* [Work required] In the forum thread below about a Ventrilo connection problem, condense the paragraph beginning "For the past week I haven't been able to connect" into a short bulleted list that keeps its main facts.

* [Document segment]
— START —

# Ventrillo "MSG: Contacting Server" stuck?



## Kayla0707

*Ventrilo "MSG: Contacting Server" stuck?*

Hello,
Before I mention my problem here I have to say that i have a limited knowledge of how some of these things work.. so if someone can answer me.. putting it in the simplest terms possible it would be much appreciated :smile:

For the past week I haven't been able to connect to two of the vent servers I use most frequently.
All of my other servers remain uneffected. These two servers both share the same hostname however, so I wasn't sure if maybe that was why those two in particular weren't working..
I know for a fact that all the entered info is correct and that other people are able to connect presently. I've checked all of my firewall settings on my computer as well and they are turned off.
Im not sure if my computer is now blocking those IP addresses that i'm trying to connect to and if so I'm not sure why or how to go about enabling the connection again... :4-dontkno

Both of the host names are Chicago7.nationvoice.com and the port numbers are 3824 and 3784.

This has been really frustrating for the past week or so, so if anyone has an idea as to how to fix this it would be much appreciated. 
~Kayla


EDIT: I am also already aware that the Contacting Server message is displayed when your version of ventrilo is not updated when the server is updated to the most recent version. My version was already updated months ago before this started happening.


----------



## thedarkwolf25

Well someone wants your business but that doesn't do squat about your issue. 

Are there any other servers that are hosted by nationvoice that are having trouble?


----------



## McNinja

I would download the latest version of ventrillo its probably better than updating it


----------

— END —

* [Supplied information]
— START —

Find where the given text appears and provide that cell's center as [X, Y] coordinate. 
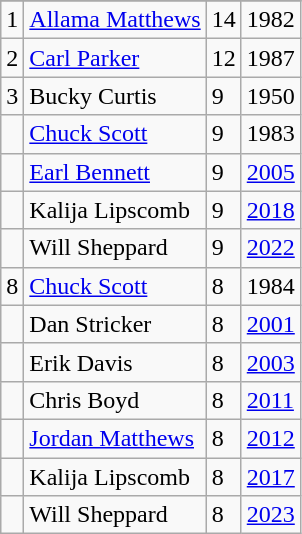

— END —

* [Written reply]
- For about a week, I haven't been able to connect to the two vent servers I use most.
- All my other servers still work.
- Those two servers share the same hostname, which may be the cause.
- My connection info is correct, and other people can connect right now.
- The firewall settings on my computer are turned off.
- My computer may be blocking those IP addresses, but I don't know why or how to allow the connection again.